The Kid Stays in the Picture is a 1994 print autobiography by film producer Robert Evans. A film adaptation of the book was released in 2002.

The title comes from a line attributed to studio head Darryl F. Zanuck, who was defending Evans after some of the actors involved in the film The Sun Also Rises (1957) had recommended he be removed from the cast.

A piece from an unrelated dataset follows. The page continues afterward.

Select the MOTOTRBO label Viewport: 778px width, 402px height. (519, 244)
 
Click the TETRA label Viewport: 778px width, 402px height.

The film adaptation was directed by Nanette Burstein and Brett Morgen and released by USA Films. It was screened out of competition at the 2002 Cannes Film Festival.

==Synopsis==
===Book===

The book chronicles Evans' rise from childhood to radio star to film actor to production chief of Paramount Pictures to independent producer, his marriage to Ali MacGraw, his downfall including his 1980 cocaine bust and implication in the murder of Roy Radin, aka "The Cotton Club Murder", his banishment from Paramount Pictures, and his return to the studio in the early 1990s.

The audiobook version was read by Evans himself, with (presumably impromptu) additions.

A revised edition of the book, published in 1995, adds several chapters of new material, including material on his projects after his return to Paramount Pictures.

===Film===

The film version, released in 2002, uses Evans' narration interspersed mostly with photographs from Evans' life as well as brief film footage from films such as Love Story, The Sun Also Rises, Rosemary's Baby, Chinatown, and The Godfather, along with interviews to tell the story from his discovery by Norma Shearer for Man of a Thousand Faces (1957) to his return to Paramount Pictures.

According to the commentary by directors Burstein and Morgen on the DVD, many elements from the book, such as Evans' childhood and his other marriages (the film concentrates only on his marriage to Ali MacGraw), were dropped because they felt they did not move the story along.

==Critical response==

On review aggregator Rotten Tomatoes, the film holds an approval rating of 91% based on 112 reviews, with an average rating of 7.69/10. The website's critical consensus reads, "Though not objective by any means, The Kid Stays in the Picture is irresistibly entertaining." Metacritic, which uses a weighted average, assigned the a score of 75 out of 100, based on 31 critics, indicating "generally favorable" reviews.

==Stage production==
An adaptation of the book—along with material from a further, unpublished volume of Evans' memoirs—for the Broadway stage was announced in 2010, to be written by Jon Robin Baitz and directed by Richard Eyre, but the production was canceled in 2011.

Another stage adaptation of the book was first performed at the Royal Court Theatre in London in 2017. It was adapted by the Complicite theatre company and directed by Simon McBurney. The cast included Danny Huston, son of John Huston, who worked with Evans on Chinatown in 1974.

==In popular culture==
The film version was parodied in the IFC series Documentary Now! with Bill Hader as Jerry Wallach.

Robert Evans and his book appear in Moby's "We Are All Made of Stars" videoclip.